Health officials: Reform is 'big step'


Hospital administrators grateful for change to system, but skeptical plan will meet all of its goals.

July 21, 2010|By Michael Miller,

Editor's note: This is the second in a three-part series about the effects of the Obama administration's health-care reform on Huntington Beach and Fountain Valley health-care providers and their patients.

Dr. Peter Anderson sometimes goes for days in Fountain Valley Regional Hospital and Medical Center's emergency room without treating an emergency. It's not for lack of patients.

Anderson, the director of the hospital's emergency department for 35 years, has seen increasing numbers of people check in with ailments that traditionally would be handled by a family doctor. Instead of X-raying ankles or stitching wounds, he examines chest pains and bladder infections while the suture tray goes untouched.


The reasons for that are usually twofold: Most of the people packing Anderson's facility either can't afford insurance or can't get a doctor's appointment soon enough.

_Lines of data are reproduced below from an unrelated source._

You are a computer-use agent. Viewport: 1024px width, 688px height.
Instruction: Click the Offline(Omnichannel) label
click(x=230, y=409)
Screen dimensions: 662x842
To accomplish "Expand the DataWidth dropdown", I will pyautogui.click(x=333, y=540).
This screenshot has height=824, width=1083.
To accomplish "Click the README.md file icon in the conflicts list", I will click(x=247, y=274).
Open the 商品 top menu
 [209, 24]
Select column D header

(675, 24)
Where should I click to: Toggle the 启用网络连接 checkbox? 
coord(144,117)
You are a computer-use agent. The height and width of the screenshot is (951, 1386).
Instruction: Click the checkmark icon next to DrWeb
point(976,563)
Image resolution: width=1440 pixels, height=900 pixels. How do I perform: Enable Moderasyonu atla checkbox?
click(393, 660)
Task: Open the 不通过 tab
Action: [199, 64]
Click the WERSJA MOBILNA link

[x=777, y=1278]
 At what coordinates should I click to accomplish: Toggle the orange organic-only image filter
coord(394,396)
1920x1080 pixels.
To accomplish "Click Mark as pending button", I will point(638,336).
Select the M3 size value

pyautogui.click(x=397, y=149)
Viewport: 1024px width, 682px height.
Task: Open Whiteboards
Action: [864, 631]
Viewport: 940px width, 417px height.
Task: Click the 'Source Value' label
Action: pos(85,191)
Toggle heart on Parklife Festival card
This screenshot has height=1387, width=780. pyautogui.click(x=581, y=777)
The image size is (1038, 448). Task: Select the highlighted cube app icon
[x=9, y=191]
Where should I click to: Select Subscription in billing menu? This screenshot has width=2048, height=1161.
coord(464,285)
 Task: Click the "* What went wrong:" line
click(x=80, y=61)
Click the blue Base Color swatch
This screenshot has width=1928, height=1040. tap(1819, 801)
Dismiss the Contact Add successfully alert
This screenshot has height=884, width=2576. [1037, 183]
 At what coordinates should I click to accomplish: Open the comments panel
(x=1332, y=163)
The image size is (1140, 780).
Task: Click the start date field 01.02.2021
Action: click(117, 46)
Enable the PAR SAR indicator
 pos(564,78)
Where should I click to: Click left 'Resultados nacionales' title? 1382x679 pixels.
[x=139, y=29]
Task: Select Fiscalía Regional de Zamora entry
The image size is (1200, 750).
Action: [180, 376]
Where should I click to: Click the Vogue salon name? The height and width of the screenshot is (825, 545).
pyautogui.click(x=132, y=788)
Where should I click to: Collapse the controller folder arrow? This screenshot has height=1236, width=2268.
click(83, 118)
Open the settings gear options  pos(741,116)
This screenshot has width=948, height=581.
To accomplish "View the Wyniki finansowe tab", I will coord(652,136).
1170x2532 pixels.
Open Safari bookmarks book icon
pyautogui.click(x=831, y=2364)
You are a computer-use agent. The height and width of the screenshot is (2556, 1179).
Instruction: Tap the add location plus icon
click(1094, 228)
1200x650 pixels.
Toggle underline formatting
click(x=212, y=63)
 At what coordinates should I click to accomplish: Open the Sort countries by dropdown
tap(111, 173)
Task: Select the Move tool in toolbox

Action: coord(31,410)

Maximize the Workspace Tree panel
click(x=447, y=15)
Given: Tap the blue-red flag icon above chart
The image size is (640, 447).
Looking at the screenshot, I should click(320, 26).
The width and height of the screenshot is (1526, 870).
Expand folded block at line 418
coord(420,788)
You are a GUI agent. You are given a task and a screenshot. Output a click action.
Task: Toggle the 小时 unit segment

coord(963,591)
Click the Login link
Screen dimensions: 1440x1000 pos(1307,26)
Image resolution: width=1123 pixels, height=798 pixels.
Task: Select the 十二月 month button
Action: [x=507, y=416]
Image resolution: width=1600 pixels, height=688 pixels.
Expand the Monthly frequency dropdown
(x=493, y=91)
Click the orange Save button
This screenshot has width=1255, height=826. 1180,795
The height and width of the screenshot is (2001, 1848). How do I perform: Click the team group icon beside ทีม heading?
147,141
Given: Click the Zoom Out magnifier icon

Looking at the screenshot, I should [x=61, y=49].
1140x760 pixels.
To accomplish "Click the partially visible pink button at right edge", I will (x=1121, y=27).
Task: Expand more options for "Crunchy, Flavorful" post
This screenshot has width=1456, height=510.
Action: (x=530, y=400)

The health reform signed by President Obama in March, which will expand insurance to nearly all Americans, aims to lighten the load for emergency rooms by diverting more people to the doctor's office. But Anderson is skeptical about how that will work. He pointed to media reports about overcrowded emergency rooms in Massachusetts after the state passed a health-care reform package similar to Obama's in 2006, and said that with only so many doctors to go around, he wouldn't be surprised if many of the new people on the insurance rolls head straight to his doorstep.

"It's hard to say that, with this new health-care system, there is going to be a decrease in the emergency department," Anderson said.

A prescription for uncertainty

Anderson is not the only one in town — including even reform supporters — wondering how well the White House's health-care fix is going to work.

Some hospital administrators in Huntington Beach and Fountain Valley have expressed gratitude for the government's attempt to fix what they consider a badly flawed system, but also wariness about whether the reform can meet all its goals. And nearly everyone seems to agree on one point: The changes Obama signed into law will not be the last ones needed for America's health-care system.